Back to docs

HPC / SLURM Setup

This guide covers deploying pAI MSc on SLURM-managed HPC clusters.


Prerequisites

  • Access to a SLURM cluster with outbound internet
  • Conda installed (Miniconda or Miniforge)
  • API keys for at least one LLM provider

Quick Start

git clone https://github.com/PoggioAI/PoggioAI_MSc.git && cd PoggioAI_MSc
git checkout MSc_Prod
conda create -n msc python=3.12 -y
conda activate msc
pip install -e ".[all]"
msc setup
msc doctor
msc run --mode hpc "Analyze convergence properties of adaptive optimizers"

Two-Tier Execution Model

Tier 1: Orchestrator (CPU)

  • Runs on a CPU partition
  • Makes outbound HTTPS calls to LLM APIs
  • Coordinates 22+ specialist agents via LangGraph

Tier 2: Experiment Jobs (GPU)

  • Submitted by the orchestrator via sbatch
  • Runs experiment execution workloads
  • Partition/resources configured in engaging_config.yaml

Set CONSORTIUM_SLURM_ENABLED=1 to enable automatic GPU job submission.

Cluster Configuration

cluster:
  name: engaging
  orchestrator:
    partition: your_partition
    time: "7-00:00:00"
    cpus: 4
    mem: "32G"
  experiment_gpu:
    partition: your_gpu_partition
    time: "7-00:00:00"
    cpus: 8
    mem: "64G"
    gres: "gpu:a100:1"

Running on SLURM

msc run --mode hpc "Your research question"

Campaigns:

msc campaign init --name "my_project" --task "Your research directive"
msc campaign start my_project_campaign.yaml
msc campaign status my_project_campaign.yaml

OpenClaw oversight:

msc openclaw setup
msc openclaw start
msc openclaw status

Monitoring

squeue -u $USER
msc status
msc runs
msc budget
msc campaign status campaign.yaml

Troubleshooting

conda not found

export CONDA_INIT_SCRIPT=/path/to/miniforge3/etc/profile.d/conda.sh
source "$CONDA_INIT_SCRIPT"

GPU experiment job fails

Check SLURM logs in your run output directory.

API calls fail from compute node

Use a node/partition with outbound internet for the orchestrator.

▸ Supplied material:
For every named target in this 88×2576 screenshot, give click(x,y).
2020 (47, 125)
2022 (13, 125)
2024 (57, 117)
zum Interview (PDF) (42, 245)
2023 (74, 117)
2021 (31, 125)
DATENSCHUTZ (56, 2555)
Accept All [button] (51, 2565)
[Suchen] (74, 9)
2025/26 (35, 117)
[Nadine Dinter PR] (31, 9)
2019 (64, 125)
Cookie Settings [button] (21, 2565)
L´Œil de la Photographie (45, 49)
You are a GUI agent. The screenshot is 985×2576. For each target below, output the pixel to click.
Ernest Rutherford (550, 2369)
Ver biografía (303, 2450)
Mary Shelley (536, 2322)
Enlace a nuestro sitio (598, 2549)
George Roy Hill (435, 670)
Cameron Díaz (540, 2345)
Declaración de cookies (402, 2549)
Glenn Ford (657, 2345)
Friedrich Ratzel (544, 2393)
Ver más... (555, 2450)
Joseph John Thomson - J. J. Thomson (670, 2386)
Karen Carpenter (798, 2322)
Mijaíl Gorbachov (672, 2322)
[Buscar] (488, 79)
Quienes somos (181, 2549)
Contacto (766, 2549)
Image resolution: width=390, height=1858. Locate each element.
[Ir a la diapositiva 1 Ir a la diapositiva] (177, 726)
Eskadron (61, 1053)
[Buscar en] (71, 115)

▸ The task: List every command given under the "Monitoring" heading of the SLURM setup guide above.

▸ Answer section:
- squeue -u $USER
- msc status
- msc runs
- msc budget
- msc campaign status campaign.yaml